**WORK INSTRUCTION**
The copy must match the data below line for line and contain no images.

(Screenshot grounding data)
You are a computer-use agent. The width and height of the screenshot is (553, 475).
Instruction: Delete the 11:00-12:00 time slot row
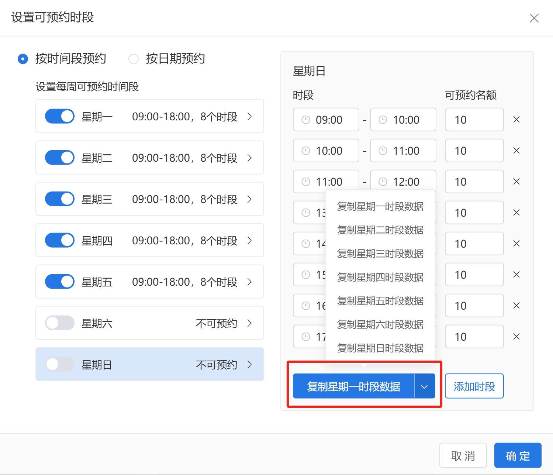516,182
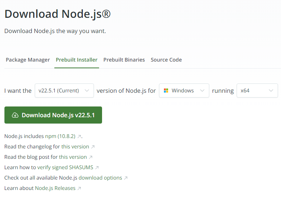Image resolution: width=281 pixels, height=197 pixels.
Task: Click external arrow icon after download options
Action: pos(126,178)
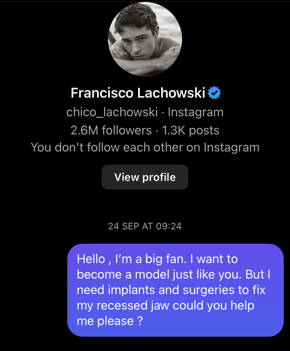Click the 'recessed jaw' line of the message
The width and height of the screenshot is (290, 351).
click(165, 306)
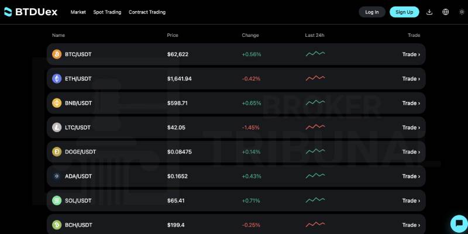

**WRITTEN SOLUTION**
You are a computer-use agent. The width and height of the screenshot is (553, 475).
Instruction: Delete the 11:00-12:00 time slot row
516,182
Image resolution: width=281 pixels, height=197 pixels.
Task: Click external arrow icon after download options
Action: pos(126,178)
Click the 'recessed jaw' line of the message
The width and height of the screenshot is (290, 351).
click(165, 306)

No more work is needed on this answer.